D’autres expériences du même type ont confirmé et généralisé ce résultat: être distrait avant de répondre permet – semble-t-il(2) – de prendre de meilleures décisions et de mieux structurer ses souvenirs.
Bon, mais tout ça ne montre-t-il pas tout simplement qu’il faut prendre du recul avant de décider? Et que pour avoir un « œil neuf » sur un problème, il suffit d’interrompre un moment sa pensée consciente -par exemple pour ne pas partir d’emblée sur de mauvaises pistes ou sur une perception biaisée. Pour en avoir le cœur net, Ap a renouvelé l’expérience avec un quatrième protocole: cette fois-ci, après avoir présenté les différents appartements aux étudiants, on les distrayait directement pendant quelques minutes sans leur avoir dit qu’ils devraient ensuite choisir l’un de ces appartements. Dans ces conditions de « distraction pure », les choix se sont avérés bien moins bons que ceux des étudiants prévenus d’avance qu’ils auraient à choisir un appartement. Ce qui se passe dans notre tête pendant la période de distraction n’est donc pas un simple automatisme, passif, mais un processus mental actif qui dépend du but recherché, même s’il se fait à notre insu.
On a VU l’intuition!
Ap appelle ça « pensée inconsciente ». Personnellement, je n’aime pas ce terme « d’inconscient » car on ignore s’il échappe complètement à la conscience ou pas. Ce serait plutôt une pensée non dirigée, autonome, qui suit son cours toute seule, sans qu’on y fasse attention. L’intuition en marche, en quelque sorte, qui éblouit parfois la conscience d’une bouffée d’inspiration au moment le plus inattendu. Je ne sais pas vous, mais pour moi certaines activités très automatiques -comme faire la vaisselle, ranger des papiers ou faire des longueurs de piscine- m’aident à « mettre de l’ordre » dans ma tête, sans que j’y prête attention. En laissant mon esprit dériver, certaines idées se forment, des nœuds se délient parfois ou bien encore je me rappelle d’une chose importante que j’ai oublié de faire. Laisser vagabonder son esprit stimule paradoxalement son cerveau. Cette hypothèse vient d’être récemment confirmée par l’imagerie cérébrale: en examinant des sujets en train de rêvasser ou de faire des tâches automatiques, on a mis en évidence la très grande activité des zones cérébrales normalement dédiées à la réflexion.
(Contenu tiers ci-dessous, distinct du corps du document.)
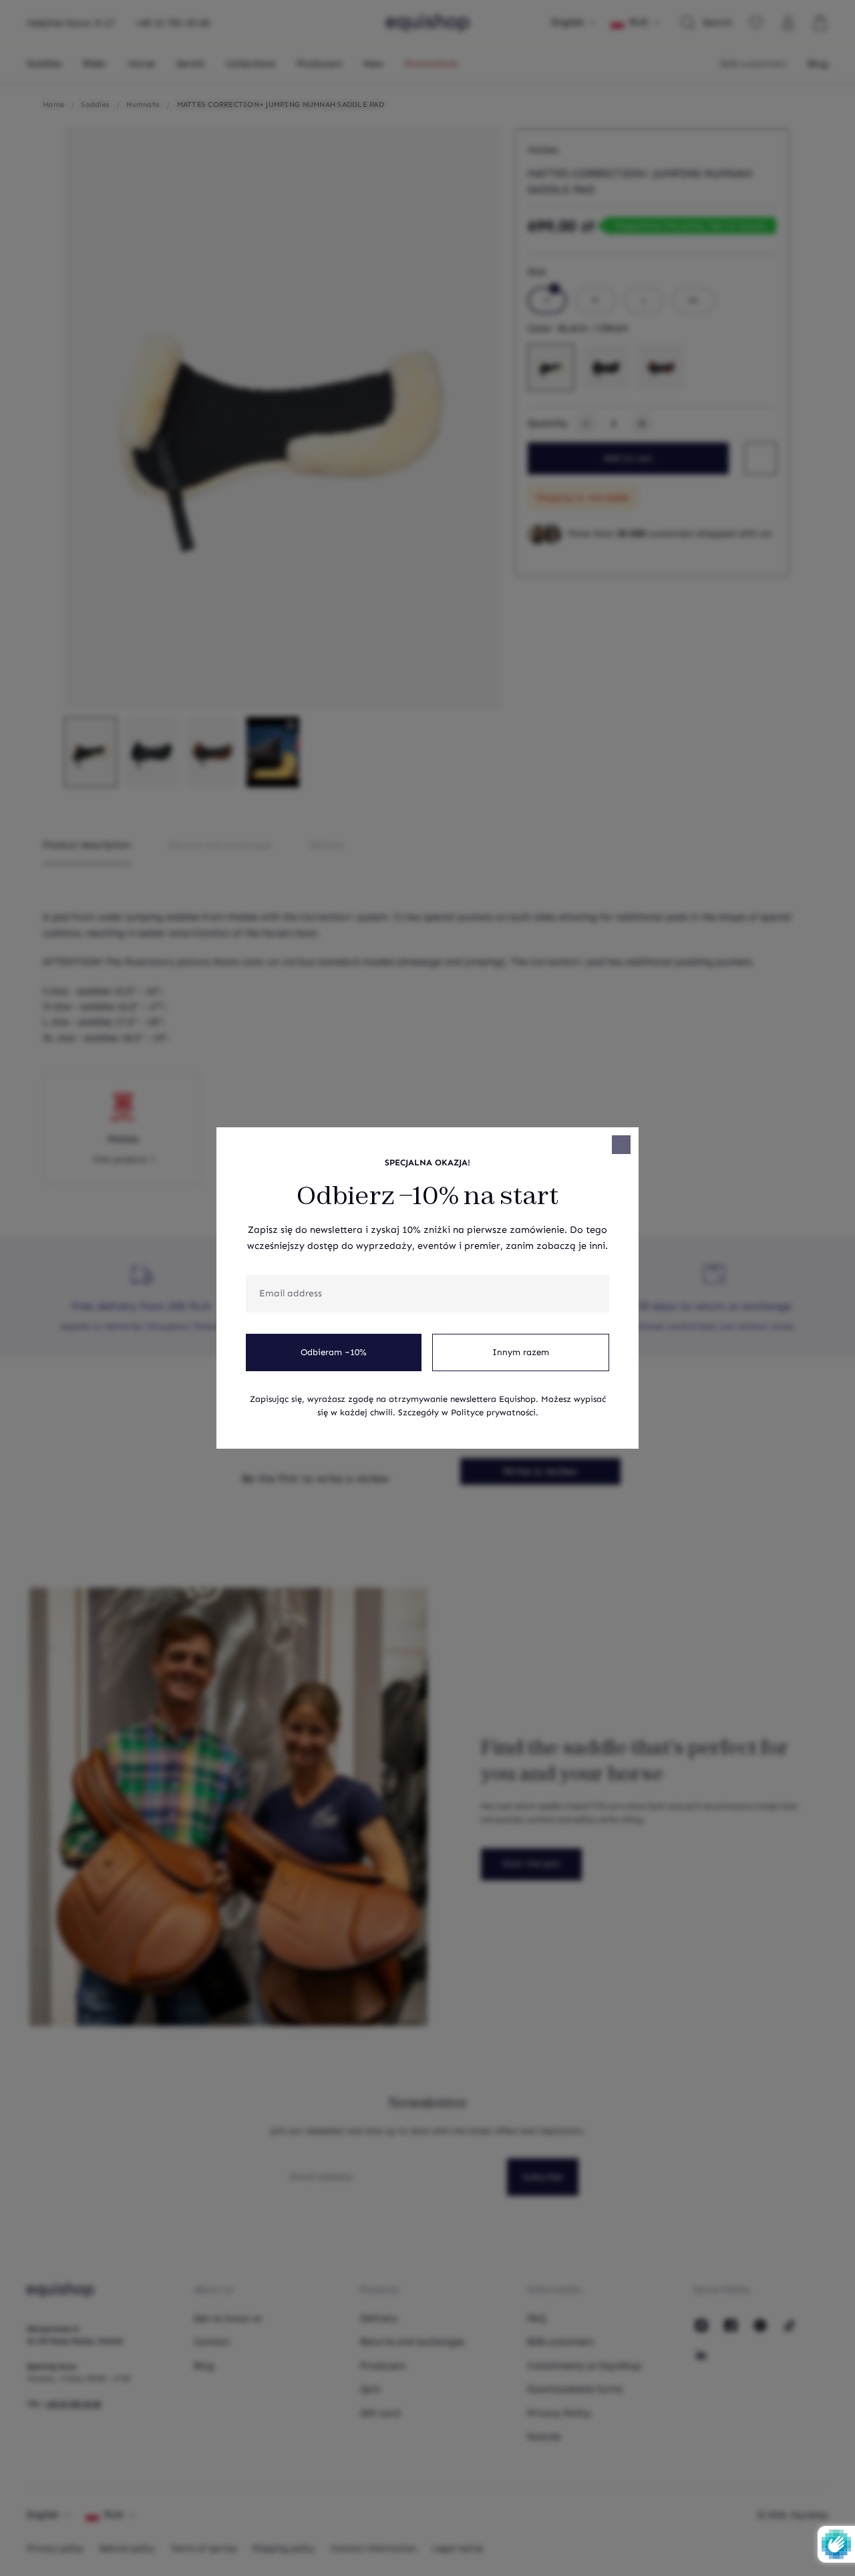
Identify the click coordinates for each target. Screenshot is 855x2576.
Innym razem (520, 1352)
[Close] (621, 1145)
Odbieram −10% (334, 1352)
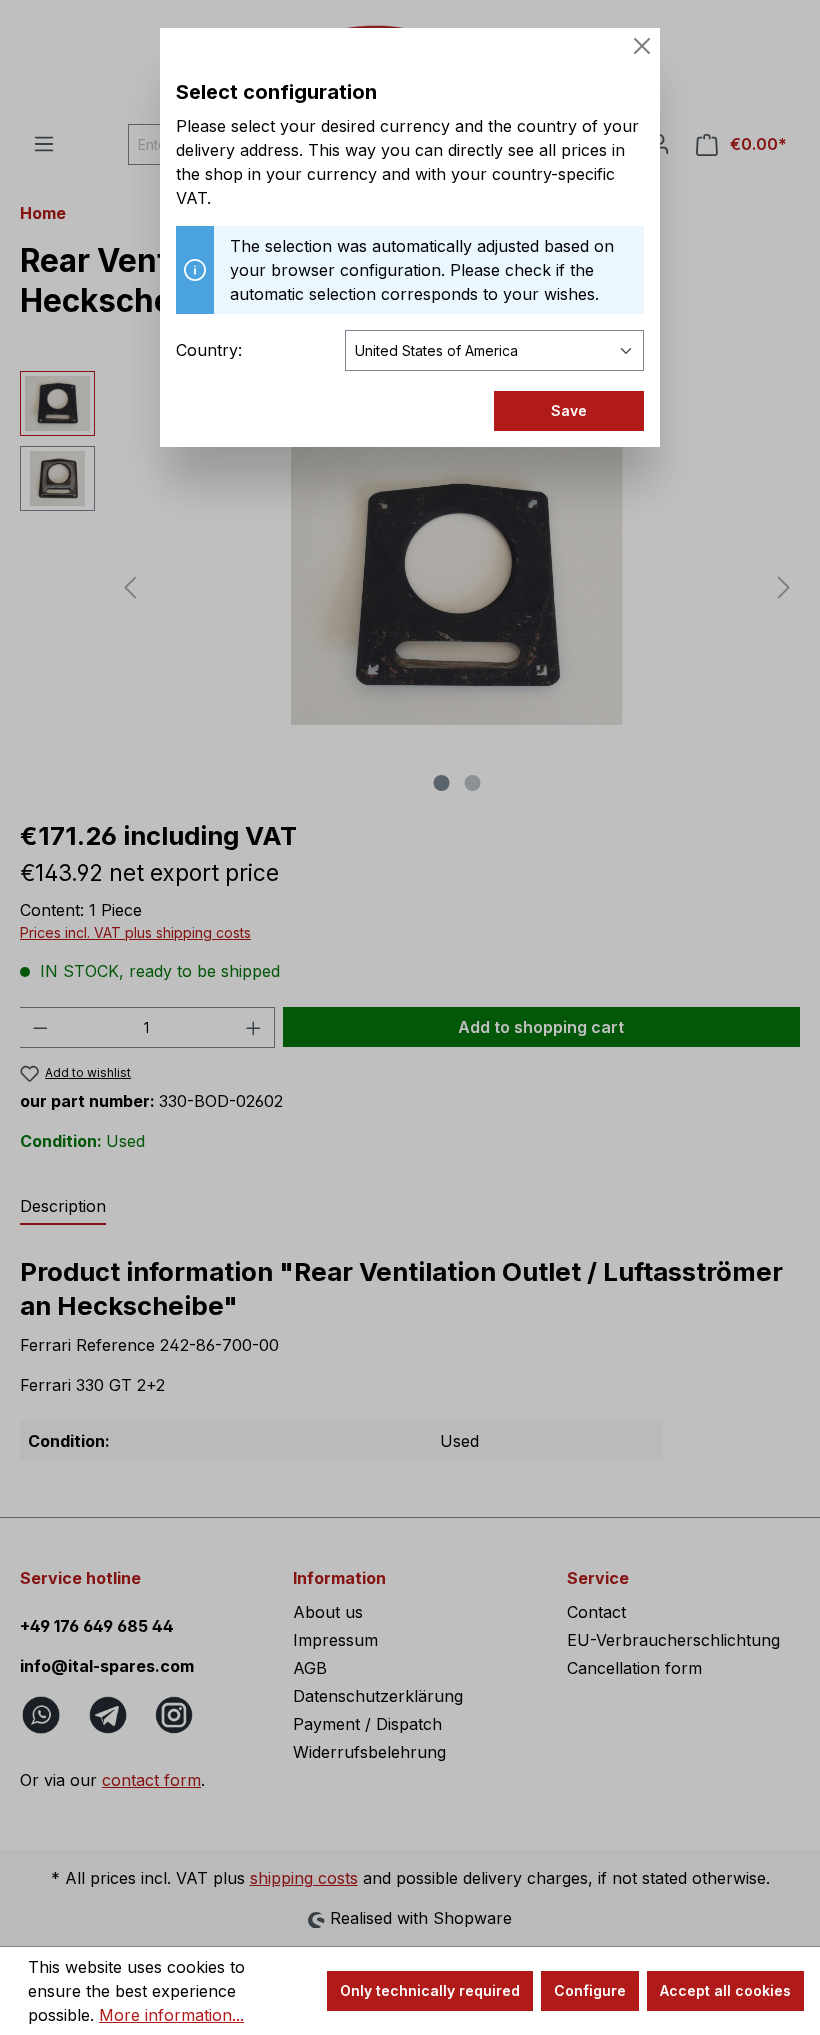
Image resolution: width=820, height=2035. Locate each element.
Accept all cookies (725, 1990)
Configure (590, 1990)
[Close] (642, 46)
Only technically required (430, 1990)
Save (569, 410)
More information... (171, 2015)
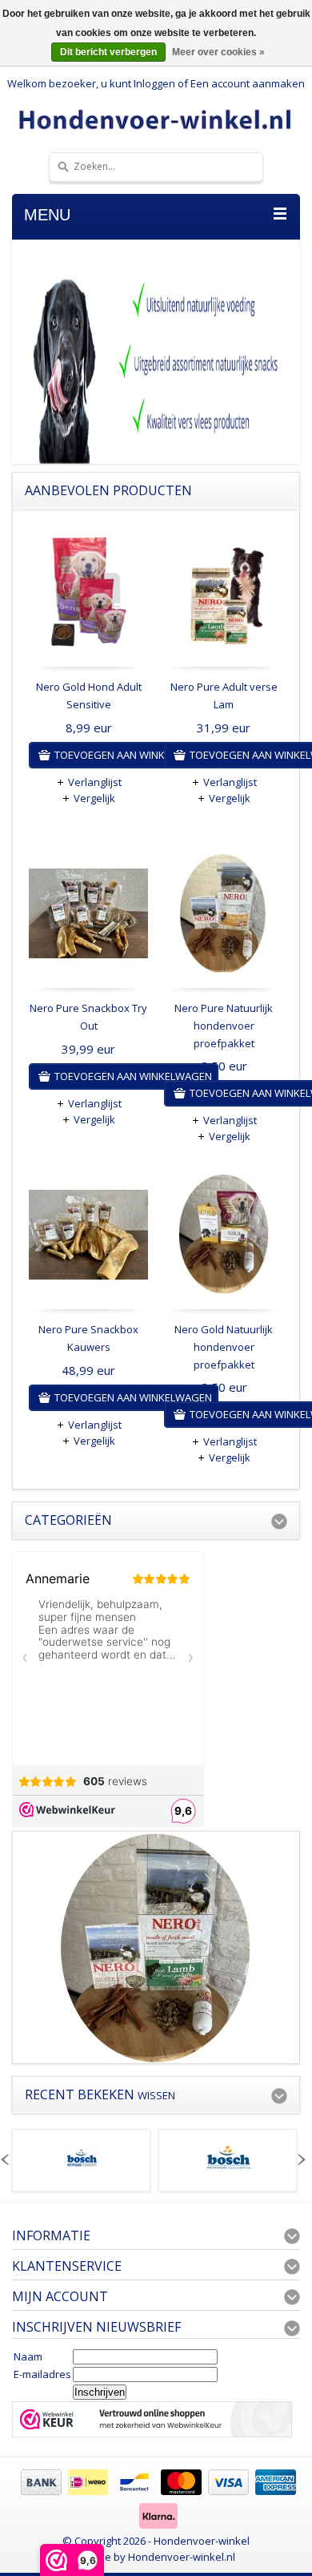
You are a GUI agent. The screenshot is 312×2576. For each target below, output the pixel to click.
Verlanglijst (95, 782)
Comment fonctionne cette pensée inconsciente reste un peu mystérieux. On peut faire l’analogie avec la manière dont on on arrive à estimer instinctivement des quantités approximatives. Le Pr Stanislas Dehaene (mon héros!) décrit un modèle où, face à une quantité donnée, nous compilons inconsciemment la réponse statistique de certains de nos neurones pour formuler une estimation du résultat. La pensée « inconsciente » pourrait fonctionner de la même manière: les informations reçues seraient intégrées mentalement puis pondérées automatiquement selon différents critères. Le résultat statistique de cette compilation inconsciente fournirait une réponse intuitive. Selon cette hypothèse, plus le temps « d’incubation » est long et plus la réponse devrait être statistiquement pertinente. Bingo! C’est justement ce qu’a constaté Ap dans ses expériences: pour un problème donné, les participants répondent mieux après 7 minutes de distraction qu’après 2 minutes.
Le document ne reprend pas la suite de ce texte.